▸ **EXERCISE DETAILS**
Set down, please, exactly the lines below that run from the line with "Switch to the 批量创建 tab" to the line with "This screenshot has height=691, width=1568.", both lines included.

[RECORDS TO PROCESS — start]

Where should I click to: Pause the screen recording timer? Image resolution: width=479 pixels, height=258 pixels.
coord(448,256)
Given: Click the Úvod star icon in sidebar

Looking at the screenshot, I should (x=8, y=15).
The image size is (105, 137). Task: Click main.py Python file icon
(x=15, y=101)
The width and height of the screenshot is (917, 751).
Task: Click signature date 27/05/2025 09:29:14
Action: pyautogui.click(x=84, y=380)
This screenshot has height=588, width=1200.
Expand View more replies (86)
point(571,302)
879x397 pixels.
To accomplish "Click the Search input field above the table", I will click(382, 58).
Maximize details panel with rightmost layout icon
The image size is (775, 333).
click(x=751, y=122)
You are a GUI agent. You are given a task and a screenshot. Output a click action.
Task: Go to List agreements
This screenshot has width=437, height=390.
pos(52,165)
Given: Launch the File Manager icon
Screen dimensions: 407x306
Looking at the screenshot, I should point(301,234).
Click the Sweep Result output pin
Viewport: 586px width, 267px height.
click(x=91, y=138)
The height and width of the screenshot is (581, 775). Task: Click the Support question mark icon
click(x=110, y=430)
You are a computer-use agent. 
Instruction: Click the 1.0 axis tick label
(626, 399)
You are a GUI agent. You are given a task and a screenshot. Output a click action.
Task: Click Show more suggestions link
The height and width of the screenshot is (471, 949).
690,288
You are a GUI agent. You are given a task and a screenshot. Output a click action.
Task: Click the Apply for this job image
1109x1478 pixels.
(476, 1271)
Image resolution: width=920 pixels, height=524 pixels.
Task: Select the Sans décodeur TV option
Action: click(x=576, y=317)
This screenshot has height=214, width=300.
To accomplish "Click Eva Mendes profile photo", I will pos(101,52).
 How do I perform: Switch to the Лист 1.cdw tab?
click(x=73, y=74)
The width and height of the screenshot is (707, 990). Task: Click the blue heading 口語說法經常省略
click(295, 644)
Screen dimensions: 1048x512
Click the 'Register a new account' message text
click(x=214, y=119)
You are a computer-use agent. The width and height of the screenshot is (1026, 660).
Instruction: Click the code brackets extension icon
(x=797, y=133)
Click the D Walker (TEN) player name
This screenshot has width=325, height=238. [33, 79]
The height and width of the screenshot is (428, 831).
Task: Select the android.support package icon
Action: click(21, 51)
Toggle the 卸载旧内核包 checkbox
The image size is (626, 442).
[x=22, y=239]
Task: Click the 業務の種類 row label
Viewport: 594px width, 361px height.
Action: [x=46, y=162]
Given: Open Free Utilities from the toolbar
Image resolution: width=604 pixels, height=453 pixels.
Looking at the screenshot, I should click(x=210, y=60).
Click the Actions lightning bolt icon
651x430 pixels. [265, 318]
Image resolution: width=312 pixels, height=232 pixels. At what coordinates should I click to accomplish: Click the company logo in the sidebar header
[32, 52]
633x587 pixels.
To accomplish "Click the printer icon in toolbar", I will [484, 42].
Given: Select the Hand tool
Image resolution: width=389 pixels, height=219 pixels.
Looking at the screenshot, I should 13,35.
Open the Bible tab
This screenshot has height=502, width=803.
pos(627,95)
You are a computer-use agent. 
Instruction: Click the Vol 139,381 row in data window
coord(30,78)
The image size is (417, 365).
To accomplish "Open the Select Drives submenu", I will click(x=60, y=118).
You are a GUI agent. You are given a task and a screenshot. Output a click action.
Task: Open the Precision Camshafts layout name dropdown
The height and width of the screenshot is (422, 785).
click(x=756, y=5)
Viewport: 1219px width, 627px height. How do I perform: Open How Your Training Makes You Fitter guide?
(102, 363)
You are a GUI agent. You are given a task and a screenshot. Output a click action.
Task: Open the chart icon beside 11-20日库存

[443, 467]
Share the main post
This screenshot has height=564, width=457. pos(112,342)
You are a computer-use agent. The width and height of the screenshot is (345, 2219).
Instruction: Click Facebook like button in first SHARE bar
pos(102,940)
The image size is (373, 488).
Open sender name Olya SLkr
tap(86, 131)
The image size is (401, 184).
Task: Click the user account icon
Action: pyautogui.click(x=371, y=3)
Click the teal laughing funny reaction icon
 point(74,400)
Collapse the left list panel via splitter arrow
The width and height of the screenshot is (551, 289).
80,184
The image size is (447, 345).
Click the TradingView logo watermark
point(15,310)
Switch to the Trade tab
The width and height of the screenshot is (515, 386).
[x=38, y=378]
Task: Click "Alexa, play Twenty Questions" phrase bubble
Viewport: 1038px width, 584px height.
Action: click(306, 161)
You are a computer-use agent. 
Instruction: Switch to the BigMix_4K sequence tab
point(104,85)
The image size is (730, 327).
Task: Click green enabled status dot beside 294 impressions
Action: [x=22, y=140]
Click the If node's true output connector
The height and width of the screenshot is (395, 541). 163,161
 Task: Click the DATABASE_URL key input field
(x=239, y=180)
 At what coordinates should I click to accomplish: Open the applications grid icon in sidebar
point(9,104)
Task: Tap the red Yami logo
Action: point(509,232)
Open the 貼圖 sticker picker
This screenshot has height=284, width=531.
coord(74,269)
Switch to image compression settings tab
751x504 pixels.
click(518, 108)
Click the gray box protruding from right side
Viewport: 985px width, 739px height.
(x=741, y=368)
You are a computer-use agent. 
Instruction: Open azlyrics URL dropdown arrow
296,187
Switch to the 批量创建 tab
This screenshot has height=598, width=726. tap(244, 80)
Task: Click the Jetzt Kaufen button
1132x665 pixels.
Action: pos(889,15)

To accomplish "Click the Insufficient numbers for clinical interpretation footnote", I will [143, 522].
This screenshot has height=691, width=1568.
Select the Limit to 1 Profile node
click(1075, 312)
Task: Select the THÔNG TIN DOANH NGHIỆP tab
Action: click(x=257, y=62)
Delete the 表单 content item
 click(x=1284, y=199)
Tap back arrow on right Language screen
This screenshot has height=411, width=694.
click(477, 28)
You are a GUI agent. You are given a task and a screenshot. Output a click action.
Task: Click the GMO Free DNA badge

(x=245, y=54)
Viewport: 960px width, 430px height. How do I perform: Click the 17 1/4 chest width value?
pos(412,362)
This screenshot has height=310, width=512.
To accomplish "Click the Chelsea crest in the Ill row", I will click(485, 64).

[RECORDS TO PROCESS — finish]

▸ **EXPECTED ANSWER**
Switch to the 批量创建 tab
This screenshot has height=598, width=726. tap(244, 80)
Task: Click the Jetzt Kaufen button
1132x665 pixels.
Action: pos(889,15)

To accomplish "Click the Insufficient numbers for clinical interpretation footnote", I will [143, 522].
This screenshot has height=691, width=1568.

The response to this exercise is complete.